Se trata de fenómenos sociales e intelectuales de una particular complejidad. La pertenencia a una cultura, el uso de un idioma, la memoria de un pasado compartido o la utopía de un propósito político a cristalizar alienta con cierta frecuencia la construcción de proyectos separatistas o nacionalistas. Ocurre, en ocasiones, que cuando una comunidad habita una sociedad más amplia –una sociedad multicultural–, ella se esfuerce para que el gobierno central reconozca la especificidad de su identidad como sujeto colectivo, y pretenda que se admitan derechos vinculados a la expresión de esa identidad en términos de su permanencia en el tiempo. Si estas demandas son sistemáticamente planteadas por los sectores más radicales puede llegarse a postular la separación, para así convertir a la comunidad en una nación diferente. De tal modo se intentaría negociar la escisión o se plantearía un referéndum para consultar a la población sobre la pertinencia y legitimidad de esa iniciativa. En tiempos recientes hemos sido testigos de esta clase de propuestas en diversos lugares del continente europeo.

Es evidente que estas experiencias no son, en gran medida, compatibles con el proceso globalizador que fomenta la asociación de naciones en grandes bloques con compartidos objetivos económicos, legales, e incluso políticos. La comunidad Europea es un ejemplo de ello. También se explica este fenómeno en relación con los organismos internacionales que promueven la paz y la defensa de un sistema mundial de derechos, como la ONU. Resulta claro, de otra parte, que este proceso se ha concentrado en lo económico y lo técnico y que la mundialización de los derechos humanos es todavía un proyecto en construcción.

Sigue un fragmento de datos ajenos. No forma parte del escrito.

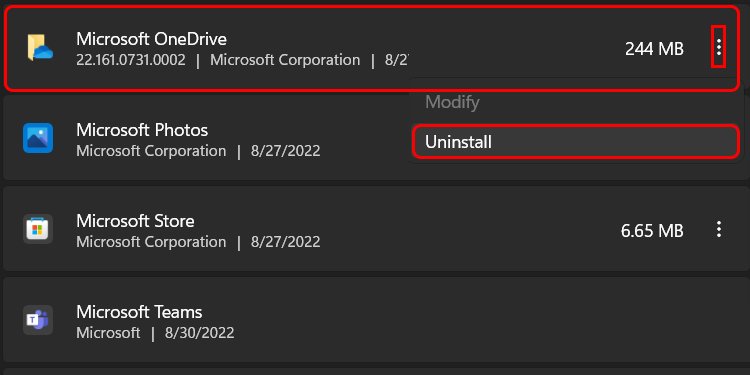The height and width of the screenshot is (375, 750).
Task: Click the Microsoft Photos app name
Action: click(142, 130)
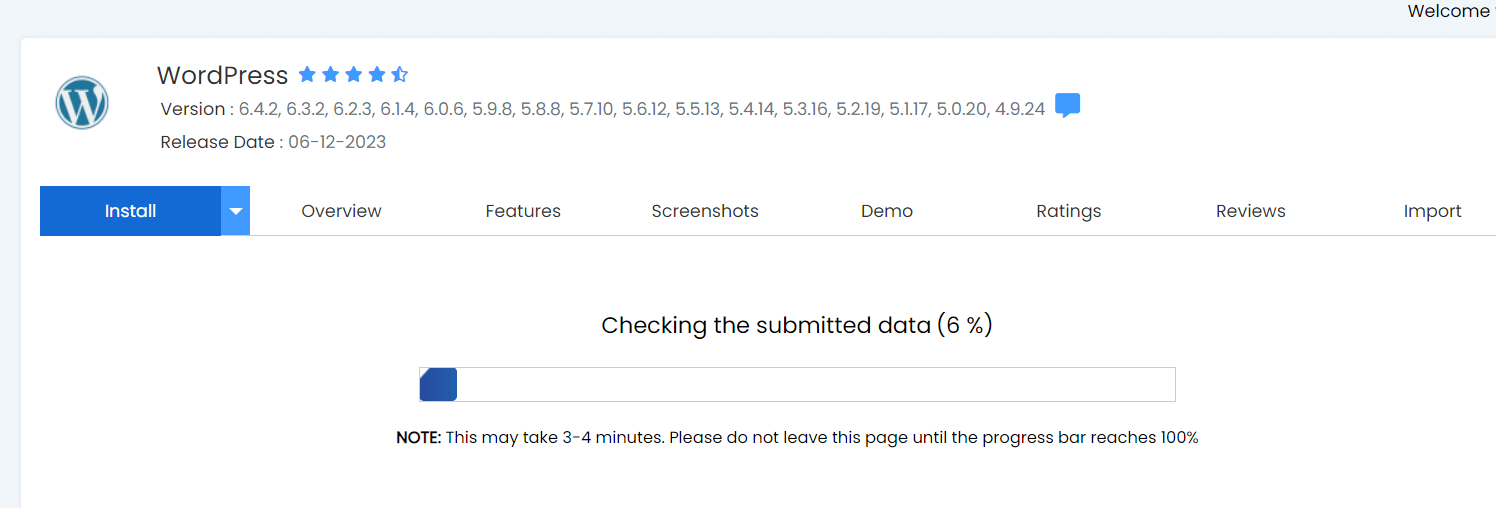
Task: Go to the Screenshots tab
Action: 705,211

Creemos que la globalización necesita enriquecer su programa con el ideal kantiano de la edificación de una “legalidad cosmopolita” y por tanto la postulación de principios jurídicos de alcance universal. Tal ideal debiera alentar la lealtad a normas y fines que trascienden las adhesiones locales o las emociones tribales. El ideal cosmopolita ilustrado encarna el mejor combate contra los radicalismos nacionalistas y los separatismos más crudos, pero no es incompatible con los vínculos comunitarios como tales. Por principio, la fidelidad a los compatriotas no excluye el compromiso con el resto de seres humanos, y viceversa. Esa ética global de los grandes vínculos también alienta el fortalecimiento de los vínculos más próximos y rechaza, la idea tribalista de que los estándares de valor residen únicamente en las comunidades y las culturas. El cosmopolitismo kantiano pretende la universalización de la justicia. En esa misma senda, la cultura de los derechos humanos aspira a tener un alcance planetario en la teoría y en la práctica. No cabe duda alguna que los grandes problemas de la humanidad requieren soluciones y políticas de alcance global.